No nosso país, este ano vai ser decisivo em vários aspectos. A Paraíba tem que se inserir nesse cenário de luta. Em 2022, uma das principais atividades do MST é permanecer mobilizado na luta contra Bolsonaro, pelo Fora Bolsonaro, se inserindo na luta com os outros povos e movimentos. Sabemos que é uma tarefa política de 2022, elegermos o companheiro Lula. Fazer reforma agrária só se faz com o apoio, investimento e decisão do Estado de desapropriar terra. Ainda acreditamos que o Partido dos Trabalhadores (PT) tenha esse compromisso com a população brasileira. Outra coisa é permanecer construindo as cozinhas solidárias que temos nos municípios da Paraíba, como em Campina Grande, Bayeux, Alhandra, Mari, Pedras de Fogo. Queremos continuar fortalecendo essa ação de levar comida para o povo; continuar produzindo nos acampamentos e assentamentos, para podermos levar para a cidade e alimentar a população. Essa questão do alimento é uma atividade central de 2022, porque a fome vai crescer.
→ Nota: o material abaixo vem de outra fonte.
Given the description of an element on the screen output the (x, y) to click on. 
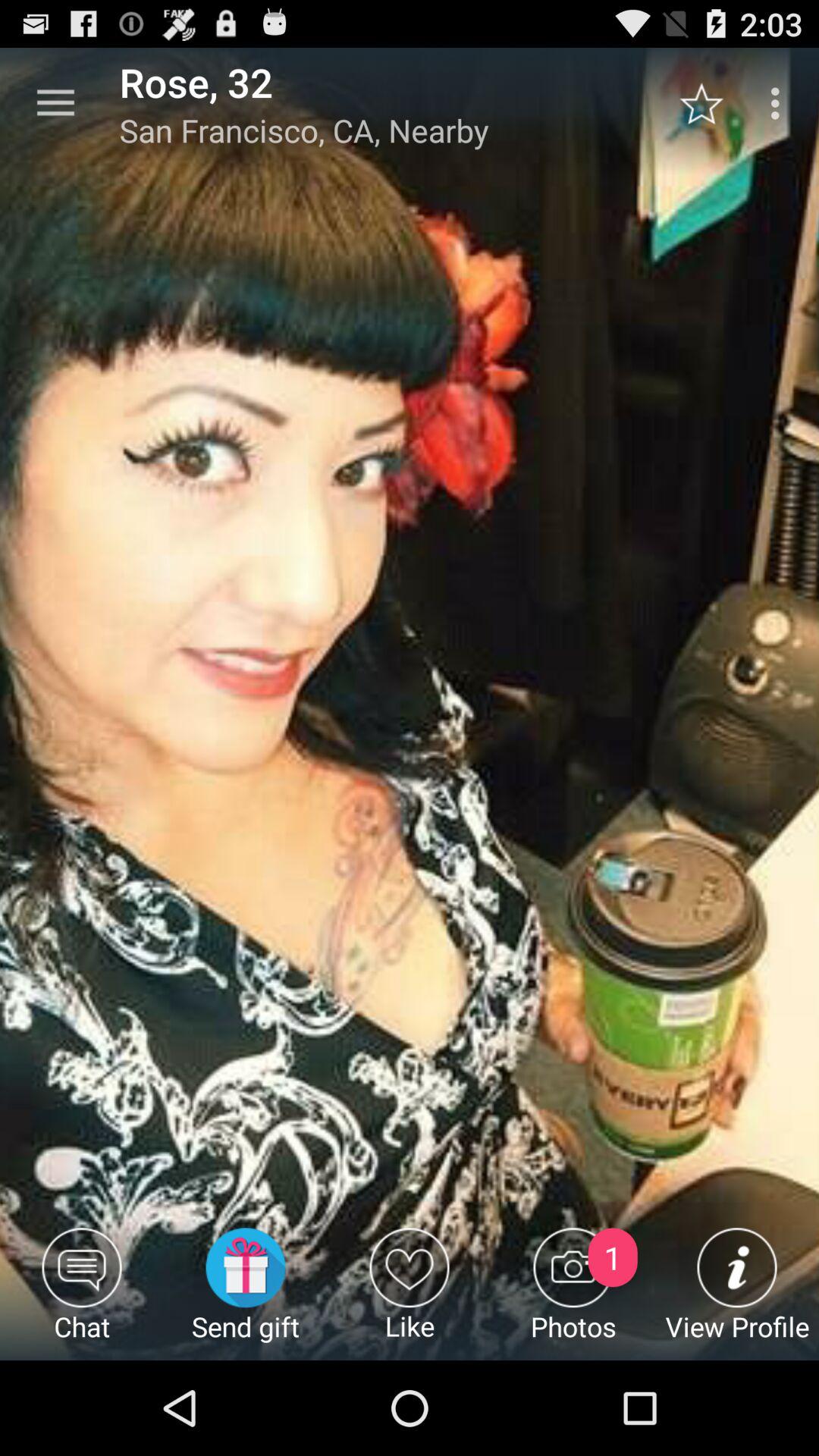
click the item next to the send gift icon (409, 1293)
Given the description of an element on the screen output the (x, y) to click on. 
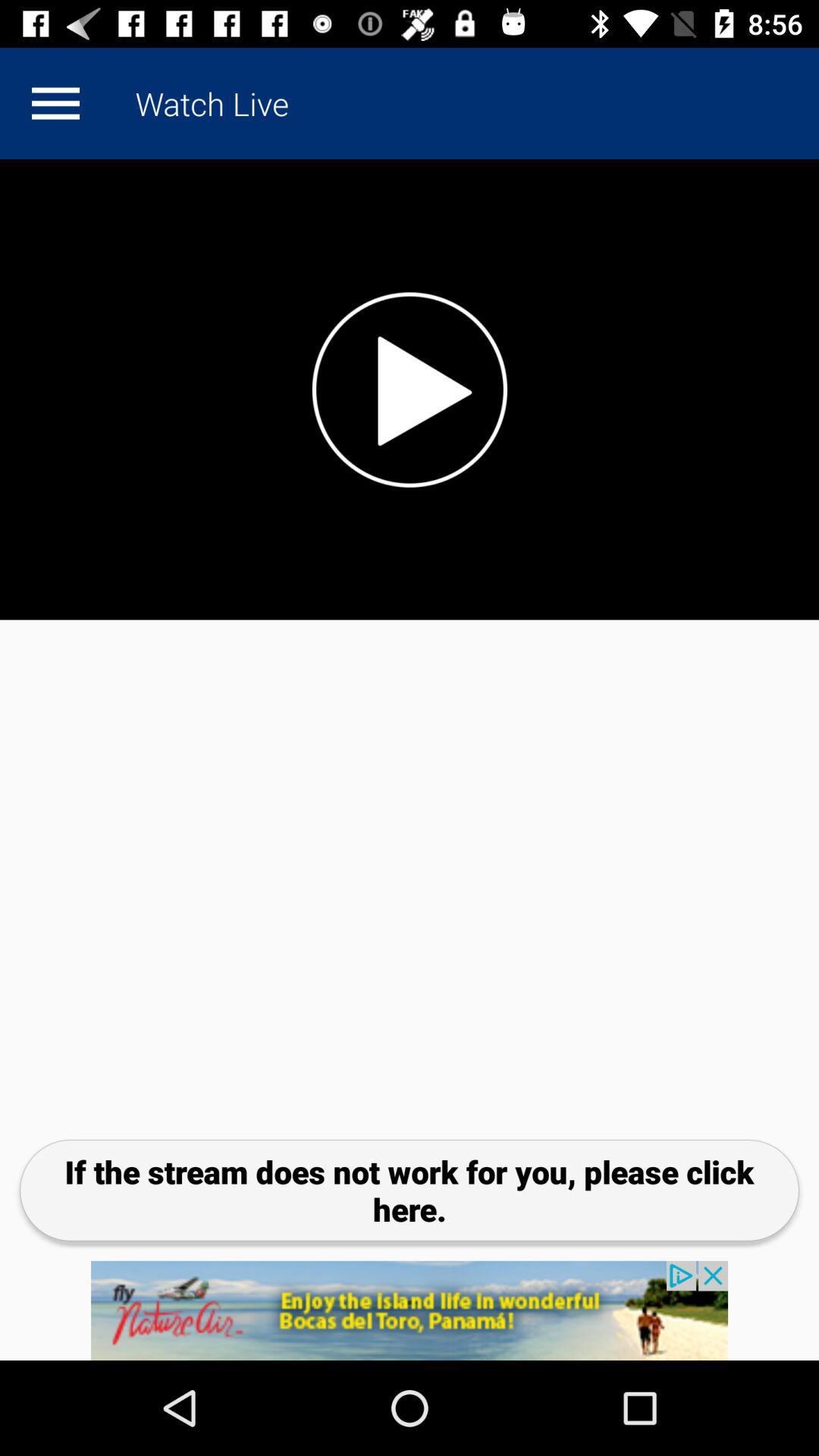
play option (409, 389)
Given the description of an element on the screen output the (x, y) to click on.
Nós do MST, dos movimentos sociais do campo, temos essa tarefa de produzir alimento para levar à periferia, a fim de garantir que a gente sobreviva e se organize para fazer luta e enfrentar este momento histórico; Continuar lutando todos os dias por uma educação diferente, por saúde popular; E uma ação que fazemos, desde o início da pandemia e vamos continuar este ano, é a questão dos agentes populares de saúde no campo, mas também fortalecendo as organizações da cidade. São muitas atividades, citei algumas que fazem parte da nossa rotina de luta. E dizer que para o MST, esse movimento que desde 1984 vem produzindo dignidade humana e lutando por justiça social, a pauta que tem permitido o povo ter direito é a luta pela reforma agrária e é isso que vamos permanecer lutando, por políticas públicas para os assentamentos, política de comercialização, para que as nossas famílias tenham melhores condições de viver no campo e de melhorar de vida e ter renda. Essa é a tarefa do MST e continuaremos firmes na luta, junto com todos os companheiros e companheiras que sempre estiveram de mãos dadas. Vamos em frente, lutar e construir a reforma agrária popular todos os dias.